Records of locating words and elements:
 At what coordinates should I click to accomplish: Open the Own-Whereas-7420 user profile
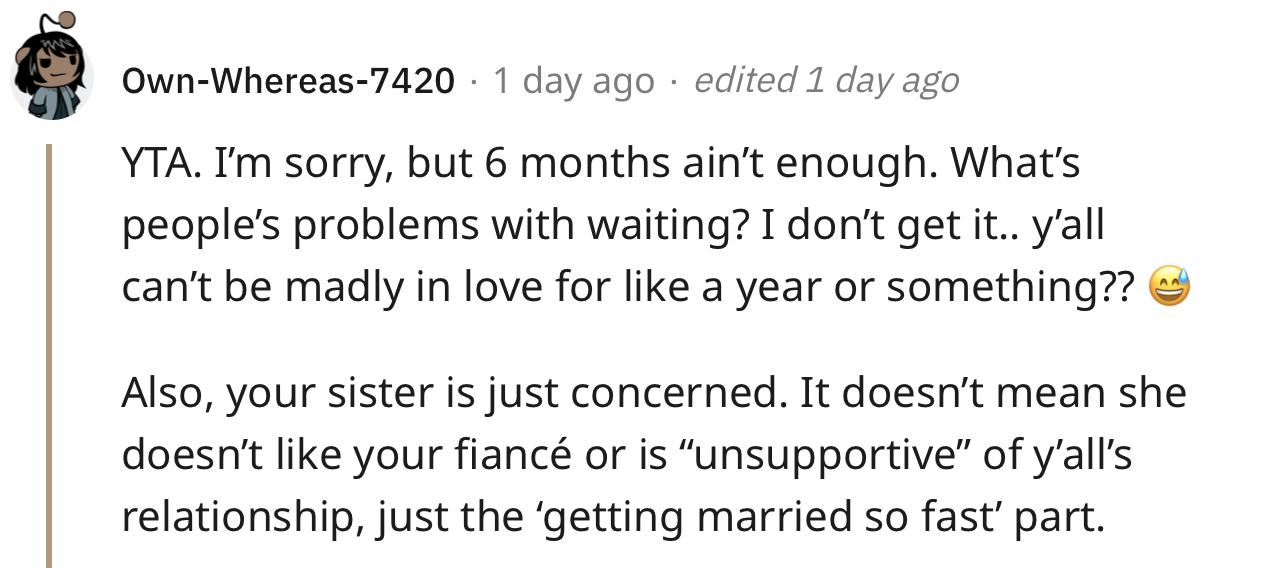[288, 81]
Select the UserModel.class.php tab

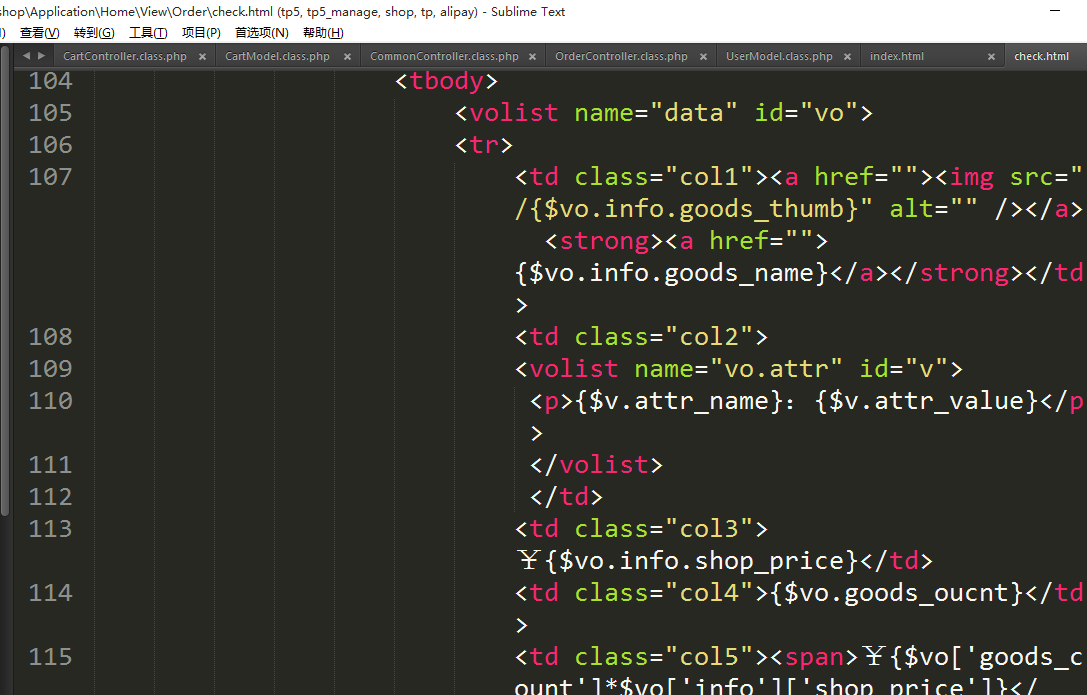[779, 57]
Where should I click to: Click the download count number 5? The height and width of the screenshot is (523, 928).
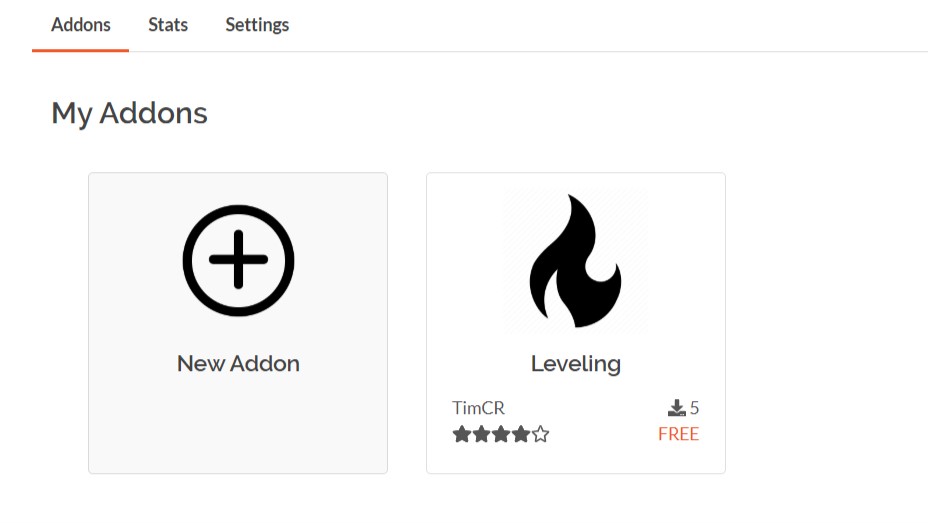pyautogui.click(x=695, y=408)
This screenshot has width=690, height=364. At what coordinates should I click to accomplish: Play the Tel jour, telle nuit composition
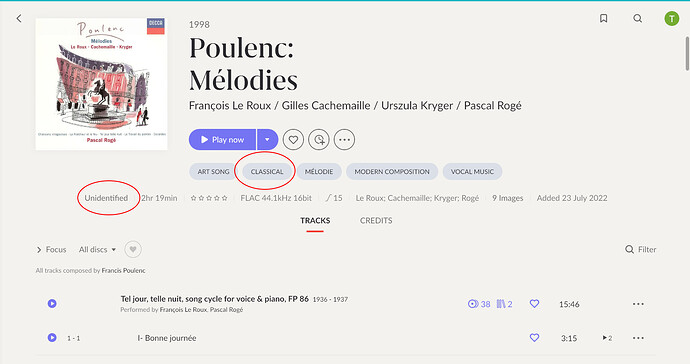[x=52, y=303]
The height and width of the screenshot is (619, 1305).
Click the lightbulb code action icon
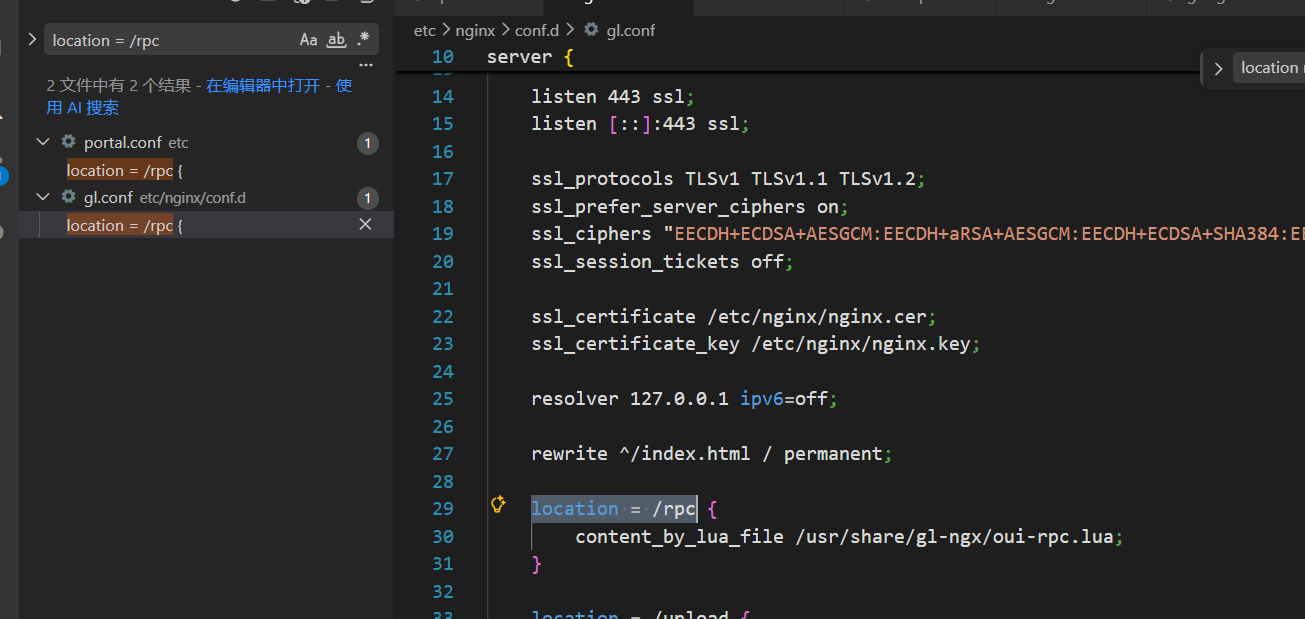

WHAT NEEDS TO BE DONE: Print every line of the entries above word for word, leaving out the pictures.

FINAL ANSWER:
 At what coordinates should I click to accomplish: Open the Own-Whereas-7420 user profile
[288, 81]
Select the UserModel.class.php tab

[779, 57]
Where should I click to: Click the download count number 5? The height and width of the screenshot is (523, 928).
pyautogui.click(x=695, y=408)
This screenshot has width=690, height=364. At what coordinates should I click to accomplish: Play the Tel jour, telle nuit composition
[x=52, y=303]
The height and width of the screenshot is (619, 1305).
Click the lightbulb code action icon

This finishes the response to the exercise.